A Moral Compass – Part 4

compass2So far we have seen that many people make decisions based on either general acceptance or personal preference. We have also seen the error in both of these. Both are ambiguous because acceptance and preferences are subject to change. How, then, should we make decisions, especially on moral matters?


John Oswalt, in The New NIV Commentary: Isaiah, points out that we have two ways of knowing things (anything). Here they are:

1. By experience

You know something because you have personally lived through it or feel it yourself.

 2. By revelation

This is how we know of things outside of our experience. We may we hear about it, read about it, or find out about it in some other manner.

We have already seen that truth based solely on our own personal experience (#1 above) is notoriously untrustworthy. Therefore, the only option we have left is revealed truth.

To truly know what is right and what is wrong, we have to consult someone outside of ourselves, someone with the authority to make the decision. Who might that be?

How about the Creator?

Sometimes when we are playing a game, we have a question about the rules. After all, different families play games different ways, and when members of these families come together, it does not work to depend on people’s experiences to decide how to play. Each person has experienced a different way to play and prefers to have it his way. So, where do you turn?

You have to look in the rulebook. Does it not make sense that the creator of the game should get to make the decision?

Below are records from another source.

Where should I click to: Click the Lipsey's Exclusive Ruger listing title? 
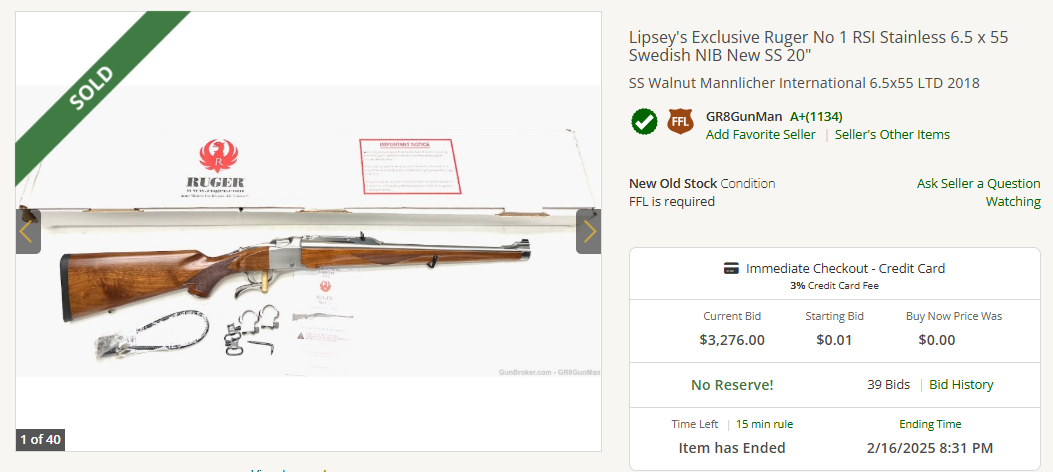(x=820, y=46)
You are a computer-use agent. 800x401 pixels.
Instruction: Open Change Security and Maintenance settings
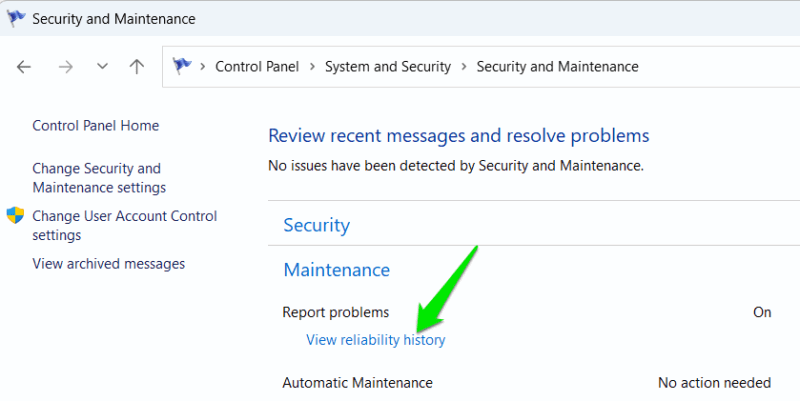pyautogui.click(x=98, y=178)
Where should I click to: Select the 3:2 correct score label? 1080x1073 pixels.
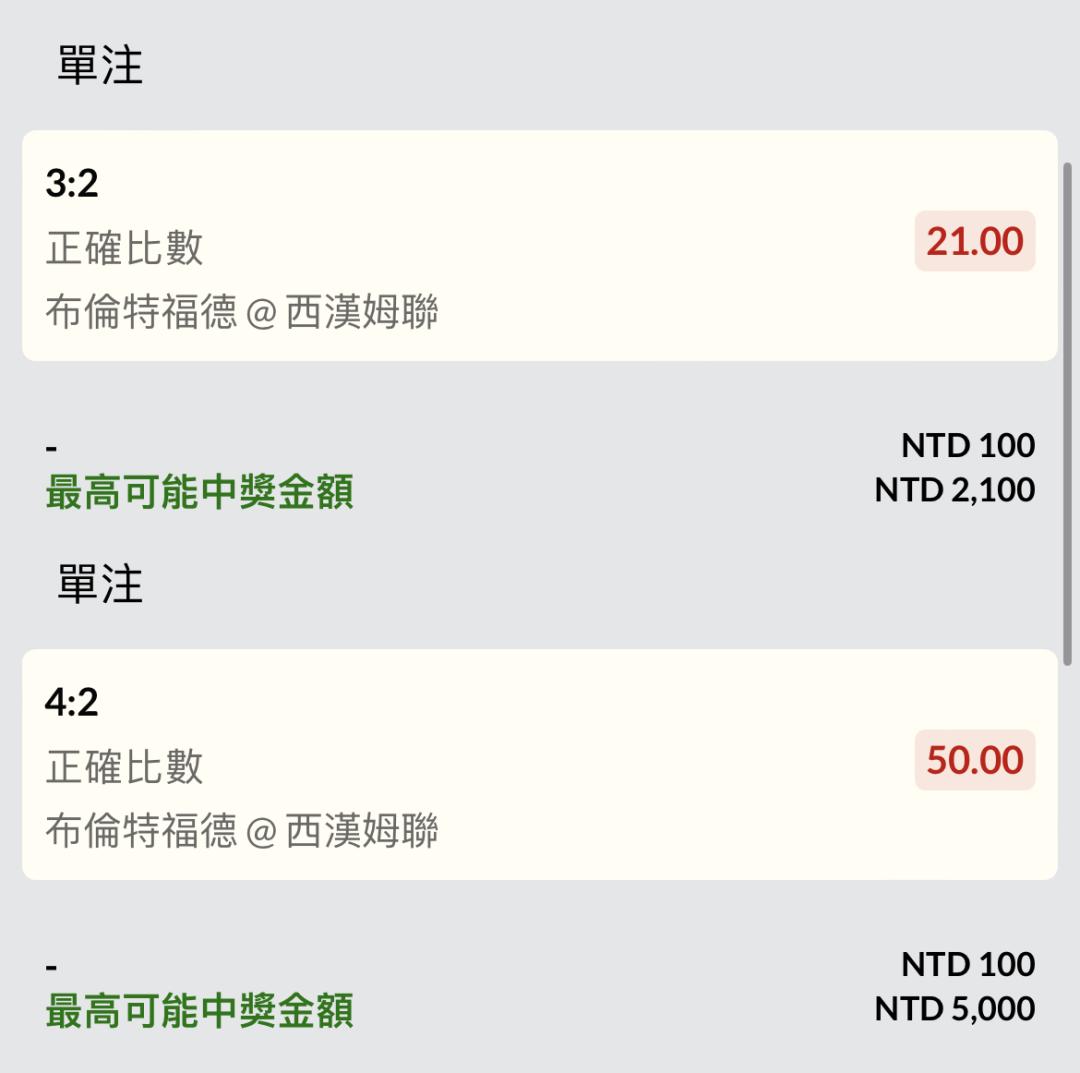click(72, 183)
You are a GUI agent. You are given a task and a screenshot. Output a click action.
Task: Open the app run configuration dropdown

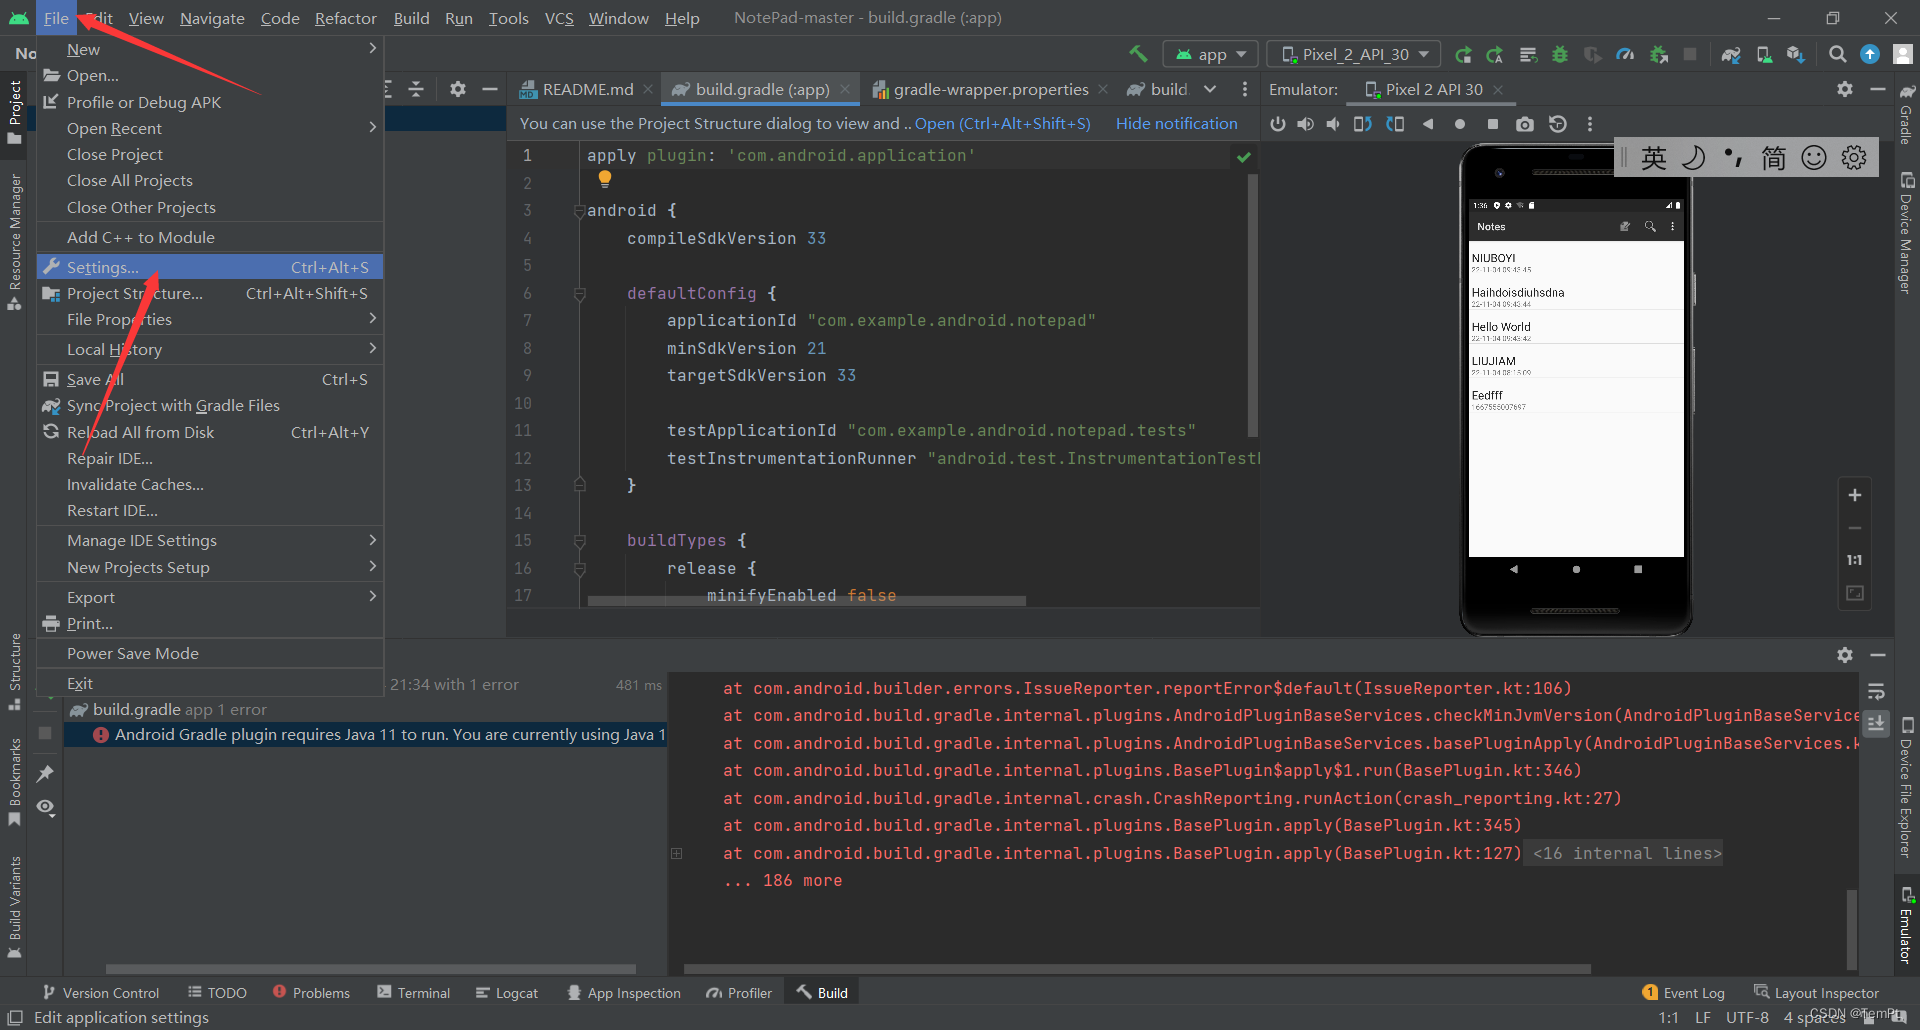[1210, 54]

Maybe we should take the same attitude with the moral questions we have about life. When we need to know what is right and what is wrong, we would do well to look to the Creator and His rulebook in which He revealed His idea of truth.

Again, remember Paul’s words to the Corinthians:

That your faith should not stand in the wisdom of men, but in the power of God. (1 Corinthians 2:5)

Paul wanted their faith to be in God rather than man. Man’s thoughts and feelings will change, but God will not.

So, what do we do about the moral dilemma in which we find ourselves concerning the issue of homosexual marriage? In my opinion, the debate should not even be over the definition of marriage. The fact we would even have this discussion indicates a deeper problem—the fact that we have no moral compass.

As humans, we do not have the authority to decide what is right and wrong. That has already been decided. Our job is to humbly submit ourselves to God’s definition of morality.